Purpose of review: Historically, most lung transplant recipients have received triple-drug maintenance immunosuppression consisting of a calcineurin inhibitor, azathioprine, and prednisolone. The introduction of mycophenolate mofetil, mammalian target of rapamycin (mTOR) inhibitors, and antibody-based induction therapy has broadened immunosuppressive options. The purpose of this review is to summarize the evidence for immunosuppressive regimens in the prevention and treatment of lung allograft rejection.

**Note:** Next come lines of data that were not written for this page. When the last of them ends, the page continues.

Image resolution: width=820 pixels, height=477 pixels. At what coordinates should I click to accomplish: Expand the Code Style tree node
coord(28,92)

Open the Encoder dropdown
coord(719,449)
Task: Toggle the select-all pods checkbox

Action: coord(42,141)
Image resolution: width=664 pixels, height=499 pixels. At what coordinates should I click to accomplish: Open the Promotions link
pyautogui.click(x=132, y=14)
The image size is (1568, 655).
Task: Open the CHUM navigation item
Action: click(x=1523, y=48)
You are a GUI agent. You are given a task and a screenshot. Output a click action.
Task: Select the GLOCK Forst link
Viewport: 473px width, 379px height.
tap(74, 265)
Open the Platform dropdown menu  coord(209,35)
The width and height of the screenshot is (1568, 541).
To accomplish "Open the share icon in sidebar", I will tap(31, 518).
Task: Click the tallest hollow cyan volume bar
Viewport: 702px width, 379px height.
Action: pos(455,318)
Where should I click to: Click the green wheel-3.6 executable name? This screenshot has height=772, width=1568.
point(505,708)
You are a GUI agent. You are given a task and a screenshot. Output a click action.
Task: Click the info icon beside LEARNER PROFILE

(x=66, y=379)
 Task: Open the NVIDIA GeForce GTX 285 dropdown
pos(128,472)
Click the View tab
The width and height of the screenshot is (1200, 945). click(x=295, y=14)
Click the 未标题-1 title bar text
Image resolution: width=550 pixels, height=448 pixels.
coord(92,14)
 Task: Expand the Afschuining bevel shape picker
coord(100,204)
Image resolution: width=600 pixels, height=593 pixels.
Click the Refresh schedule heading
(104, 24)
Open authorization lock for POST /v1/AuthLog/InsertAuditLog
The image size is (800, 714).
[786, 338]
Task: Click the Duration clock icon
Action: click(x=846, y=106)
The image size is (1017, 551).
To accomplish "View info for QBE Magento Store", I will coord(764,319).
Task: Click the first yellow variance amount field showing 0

Recent findings: In clinical practice there has been a shift towards the de-novo use of more potent immunosuppressive regimens incorporating tacrolimus and mycophenolate post-transplant. The available evidence, however, suggests that such protocols do not lessen the risk of development of chronic allograft rejection [bronchiolitis obliterans syndrome (BOS)] compared with more traditional therapy. The role of antibody-based induction therapy remains controversial, with no survival benefit demonstrated in trials to date. The mTOR inhibitors have marked antifibroproliferative activity and are being rigorously evaluated in large, multicenter, randomized trials focused on the prevention of both acute and chronic lung rejection.
Summary: Combination therapy with a calcineurin inhibitor, antimetabolite, and a corticosteroid derivative remains the backbone of lung transplant immunosuppression. Induction therapy (in whatever form) may reduce acute rejection, but does not lower the incidence of chronic rejection or improve survival. New strategies utilizing mTOR inhibitors may herald a more promising era.